Rand Paul Allegedly Tried to Force College Classmate to "Take Bong Hits," According to GQ

Republican U.S. Senate candidate Rand Paul is shown during an interview at his campaign headquarters after winning his party's primary election in Bowling Green, Ky., Wednesday, May 19, 2010. (AP Photo/Ed Reinke) AP Photo/Ed Reinke

Rand Paul
AP Photo/Ed Reinke

A new article profiling Kentucky Republican Senate candidate Rand Paul's college days alleges that Paul and a friend once kidnapped a classmate and tried to force her to smoke marijuana.

The GQ Magazine article, written by Jason Zengerle, contends that Paul has cast himself as an outsider since his days at Baylor University in Texas, joining a "secret society" called the NoZe Brotherhood. The society was "a refuge for atypical Baylor students" and enjoyed needling the school's administration and its piousness, according to Zengerle.

The author relates an anecdote about Paul and another alleged member of the NoZe Brotherhood, shared by an unnamed woman who was reportedly a classmate of Paul's:

According to this woman, who requested anonymity because of her current job as a clinical psychologist, "He and Randy came to my house, they knocked on my door, and then they blindfolded me, tied me up, and put me in their car. They took me to their apartment and tried to force me to take bong hits.

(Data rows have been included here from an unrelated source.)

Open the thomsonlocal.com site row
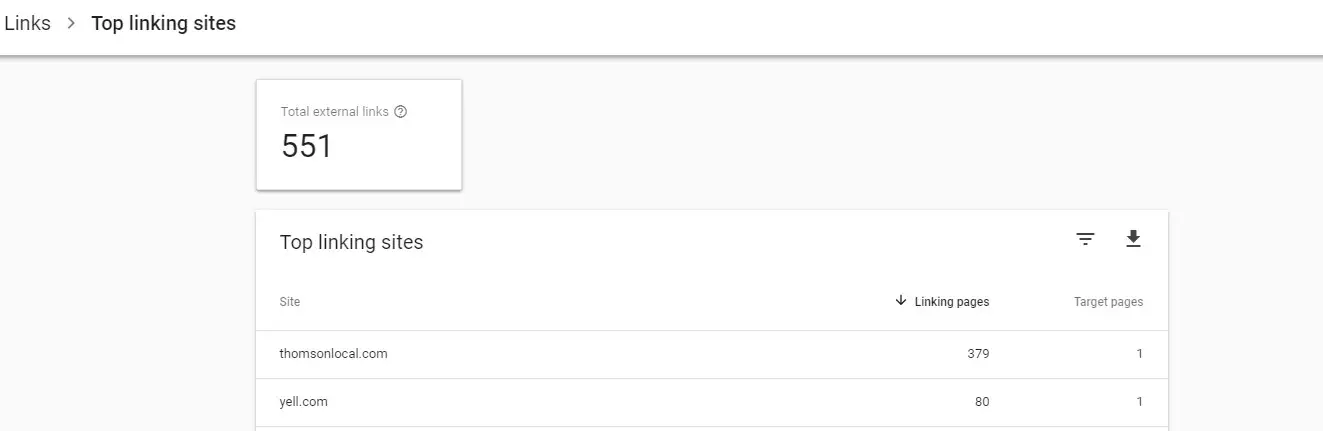 tap(711, 354)
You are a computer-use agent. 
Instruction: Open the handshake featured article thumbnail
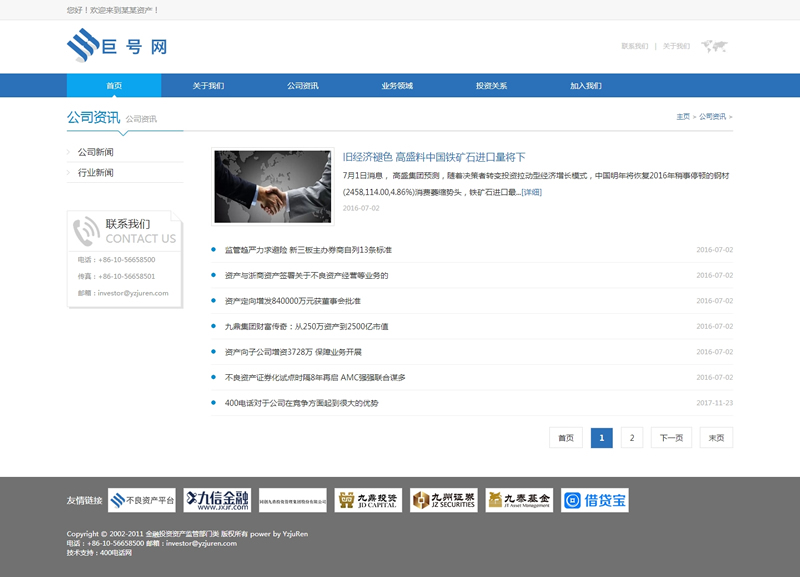click(273, 186)
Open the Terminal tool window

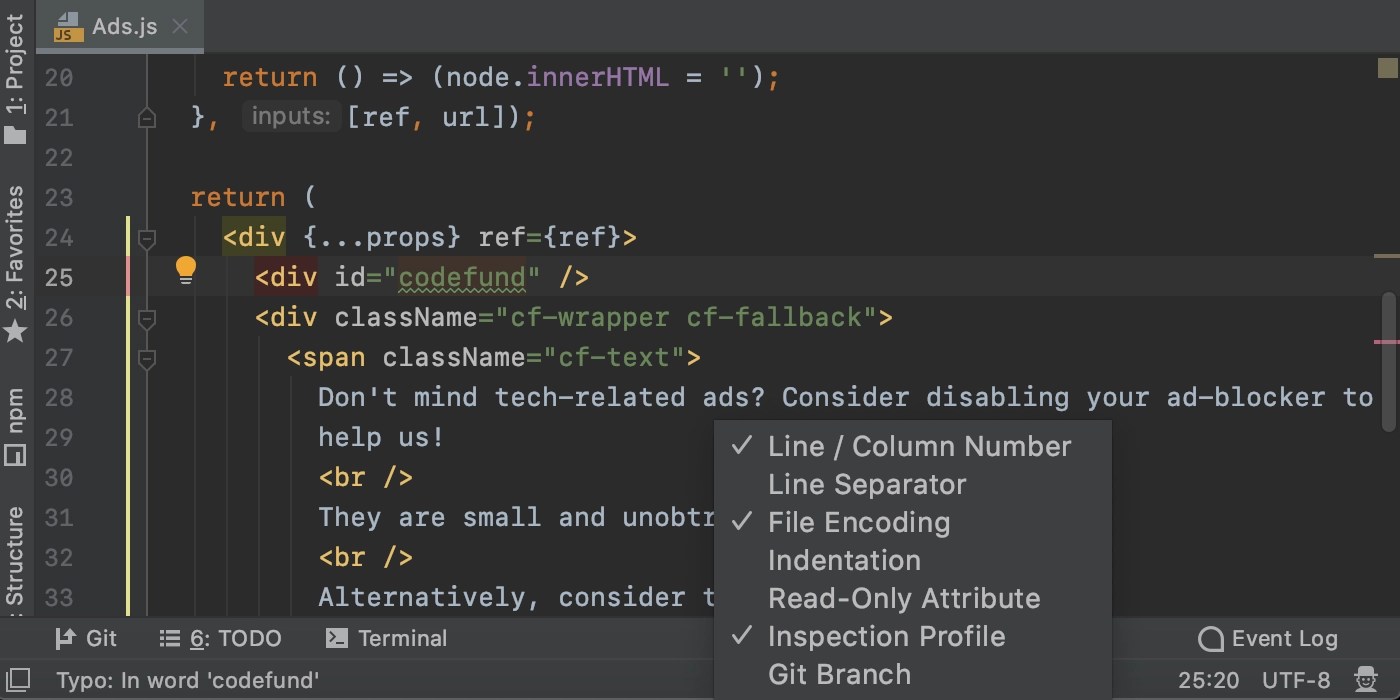click(399, 638)
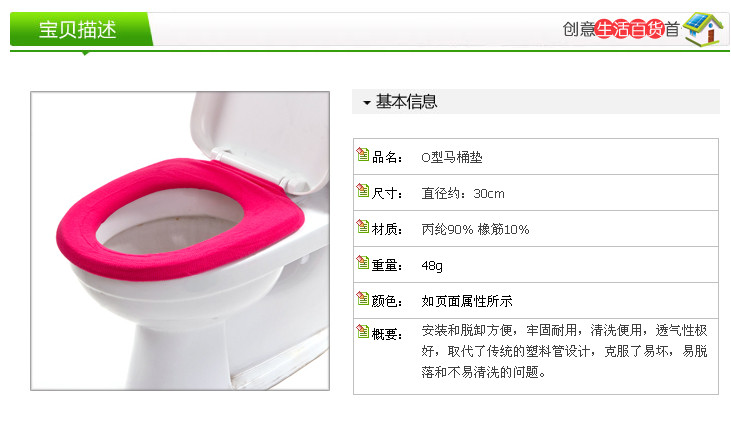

They'd been smoking pot." After the woman refused to smoke with them, Paul and his friend put her back in their car and drove to the countryside outside of Waco, where they stopped near a creek. "They told me their god was 'Aqua Buddha' and that I needed to bow down and worship him," the woman recalls. "They blindfolded me and made me bow down to 'Aqua Buddha' in the creek. I had to say, 'I worship you Aqua Buddha, I worship you.'

When Zengerle asked Paul campaign manager Jesse Benton about the incident, he replied: "During his time at Baylor, Dr. Paul competed on the swim team and was an active member of Young Conservatives of Texas."

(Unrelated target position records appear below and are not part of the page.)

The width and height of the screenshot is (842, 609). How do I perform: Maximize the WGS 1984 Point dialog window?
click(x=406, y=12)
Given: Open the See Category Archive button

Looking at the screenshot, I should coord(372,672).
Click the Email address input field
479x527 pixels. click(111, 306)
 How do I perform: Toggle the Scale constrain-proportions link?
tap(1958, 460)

Benton tells Slate, "We are investigating all our options -- including legal ones. We will not tolerate drive-by journalism by a writer with a leftist agenda."

Update Aug. 10, 6 p.m. ET: Paul denied the allegations in the GQ magazine article in an interview with Fox News.

"I think I would remember if I kidnapped someone, and I don't remember. And I absolutely deny kidnapping anyone ever," he said, according  to Taegan Goddard's Political Wire.